How to complete this task: In the data below, which lines contain "options"? List them by copying each one.
^^^^^^^^
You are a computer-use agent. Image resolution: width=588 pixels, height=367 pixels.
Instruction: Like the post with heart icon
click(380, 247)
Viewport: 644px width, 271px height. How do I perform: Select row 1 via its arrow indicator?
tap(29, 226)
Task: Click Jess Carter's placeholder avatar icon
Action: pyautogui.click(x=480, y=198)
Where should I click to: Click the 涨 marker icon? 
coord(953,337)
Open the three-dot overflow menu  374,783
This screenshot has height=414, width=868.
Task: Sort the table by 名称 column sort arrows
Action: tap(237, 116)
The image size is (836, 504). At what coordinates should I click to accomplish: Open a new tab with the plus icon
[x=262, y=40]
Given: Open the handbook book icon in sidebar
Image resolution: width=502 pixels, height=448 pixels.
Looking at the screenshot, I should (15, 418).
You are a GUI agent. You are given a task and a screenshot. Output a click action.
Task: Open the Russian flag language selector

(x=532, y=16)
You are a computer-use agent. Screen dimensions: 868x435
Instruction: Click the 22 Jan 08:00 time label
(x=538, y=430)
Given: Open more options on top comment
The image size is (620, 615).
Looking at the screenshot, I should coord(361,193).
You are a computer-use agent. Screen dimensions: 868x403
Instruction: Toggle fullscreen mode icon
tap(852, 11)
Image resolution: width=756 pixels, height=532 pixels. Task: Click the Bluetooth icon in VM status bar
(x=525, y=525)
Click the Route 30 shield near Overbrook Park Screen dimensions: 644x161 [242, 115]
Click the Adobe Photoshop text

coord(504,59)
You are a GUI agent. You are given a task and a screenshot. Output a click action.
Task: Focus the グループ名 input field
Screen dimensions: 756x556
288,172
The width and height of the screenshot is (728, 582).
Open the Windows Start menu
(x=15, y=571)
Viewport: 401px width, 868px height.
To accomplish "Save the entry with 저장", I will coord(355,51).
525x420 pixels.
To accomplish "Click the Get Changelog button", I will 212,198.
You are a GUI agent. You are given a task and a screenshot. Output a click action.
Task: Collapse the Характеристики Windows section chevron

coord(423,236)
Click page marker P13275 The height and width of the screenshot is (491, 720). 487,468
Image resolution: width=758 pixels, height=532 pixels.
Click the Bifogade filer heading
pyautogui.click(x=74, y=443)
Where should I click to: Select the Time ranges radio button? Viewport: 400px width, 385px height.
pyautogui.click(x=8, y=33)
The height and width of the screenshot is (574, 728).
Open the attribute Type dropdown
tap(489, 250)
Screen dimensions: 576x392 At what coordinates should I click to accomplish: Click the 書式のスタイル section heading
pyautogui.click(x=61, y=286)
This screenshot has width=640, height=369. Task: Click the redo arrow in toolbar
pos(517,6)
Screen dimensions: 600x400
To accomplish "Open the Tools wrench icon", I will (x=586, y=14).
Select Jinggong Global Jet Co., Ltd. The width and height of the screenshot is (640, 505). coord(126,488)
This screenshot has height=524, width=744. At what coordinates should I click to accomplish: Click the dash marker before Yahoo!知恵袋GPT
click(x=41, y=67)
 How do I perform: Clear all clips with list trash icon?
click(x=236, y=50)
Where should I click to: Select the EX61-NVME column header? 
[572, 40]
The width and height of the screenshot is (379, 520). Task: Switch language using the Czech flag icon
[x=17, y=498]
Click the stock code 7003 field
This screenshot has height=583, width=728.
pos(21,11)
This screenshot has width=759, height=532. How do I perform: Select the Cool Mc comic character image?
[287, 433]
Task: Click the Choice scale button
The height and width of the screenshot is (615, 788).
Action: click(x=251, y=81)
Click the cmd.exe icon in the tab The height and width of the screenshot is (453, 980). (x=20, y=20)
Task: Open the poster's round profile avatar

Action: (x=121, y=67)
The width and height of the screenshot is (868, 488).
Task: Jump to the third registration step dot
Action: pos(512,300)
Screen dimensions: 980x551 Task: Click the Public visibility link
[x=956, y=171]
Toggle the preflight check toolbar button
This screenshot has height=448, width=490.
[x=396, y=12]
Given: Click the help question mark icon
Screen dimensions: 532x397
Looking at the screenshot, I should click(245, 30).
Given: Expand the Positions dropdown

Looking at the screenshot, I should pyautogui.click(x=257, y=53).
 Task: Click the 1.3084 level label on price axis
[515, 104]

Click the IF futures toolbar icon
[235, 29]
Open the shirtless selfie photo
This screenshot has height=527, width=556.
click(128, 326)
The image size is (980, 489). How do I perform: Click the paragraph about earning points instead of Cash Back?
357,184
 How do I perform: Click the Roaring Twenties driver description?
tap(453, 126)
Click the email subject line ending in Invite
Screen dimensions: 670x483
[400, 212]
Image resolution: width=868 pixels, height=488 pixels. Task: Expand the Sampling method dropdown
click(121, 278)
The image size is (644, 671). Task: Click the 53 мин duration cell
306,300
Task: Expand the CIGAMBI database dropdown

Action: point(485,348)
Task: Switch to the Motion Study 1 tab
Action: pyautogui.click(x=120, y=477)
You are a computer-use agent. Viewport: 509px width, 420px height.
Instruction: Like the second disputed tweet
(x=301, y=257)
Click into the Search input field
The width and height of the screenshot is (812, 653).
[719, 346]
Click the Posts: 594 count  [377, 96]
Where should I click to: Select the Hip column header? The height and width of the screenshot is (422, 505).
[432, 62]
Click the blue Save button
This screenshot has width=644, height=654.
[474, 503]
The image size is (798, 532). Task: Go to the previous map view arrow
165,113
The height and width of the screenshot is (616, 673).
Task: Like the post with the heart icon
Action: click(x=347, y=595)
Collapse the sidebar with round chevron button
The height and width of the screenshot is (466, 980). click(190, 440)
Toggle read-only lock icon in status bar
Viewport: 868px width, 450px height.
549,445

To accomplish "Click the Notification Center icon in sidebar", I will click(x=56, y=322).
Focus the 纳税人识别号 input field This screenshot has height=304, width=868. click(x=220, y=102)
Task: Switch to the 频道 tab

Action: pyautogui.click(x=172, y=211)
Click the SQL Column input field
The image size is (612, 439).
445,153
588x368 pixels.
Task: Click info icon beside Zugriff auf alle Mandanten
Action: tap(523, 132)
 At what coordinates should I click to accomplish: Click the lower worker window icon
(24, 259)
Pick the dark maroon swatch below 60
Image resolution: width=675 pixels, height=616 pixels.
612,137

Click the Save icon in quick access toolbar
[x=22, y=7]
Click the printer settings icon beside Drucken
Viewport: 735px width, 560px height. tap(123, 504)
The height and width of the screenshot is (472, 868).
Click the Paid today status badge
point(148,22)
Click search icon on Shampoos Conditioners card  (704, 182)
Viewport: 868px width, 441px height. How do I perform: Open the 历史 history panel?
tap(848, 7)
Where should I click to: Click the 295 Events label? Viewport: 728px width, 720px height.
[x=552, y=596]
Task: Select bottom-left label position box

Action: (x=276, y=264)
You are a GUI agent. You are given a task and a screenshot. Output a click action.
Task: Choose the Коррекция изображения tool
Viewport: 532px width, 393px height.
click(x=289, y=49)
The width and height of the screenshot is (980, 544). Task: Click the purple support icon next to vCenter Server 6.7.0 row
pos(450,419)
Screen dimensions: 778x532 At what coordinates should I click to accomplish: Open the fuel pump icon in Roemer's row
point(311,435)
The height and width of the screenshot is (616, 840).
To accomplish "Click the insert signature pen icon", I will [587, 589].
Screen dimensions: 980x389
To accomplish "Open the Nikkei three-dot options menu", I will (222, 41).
^^^^^^^^
Task output:
Given: Open more options on top comment
To accomplish "Open the Nikkei three-dot options menu", I will (222, 41).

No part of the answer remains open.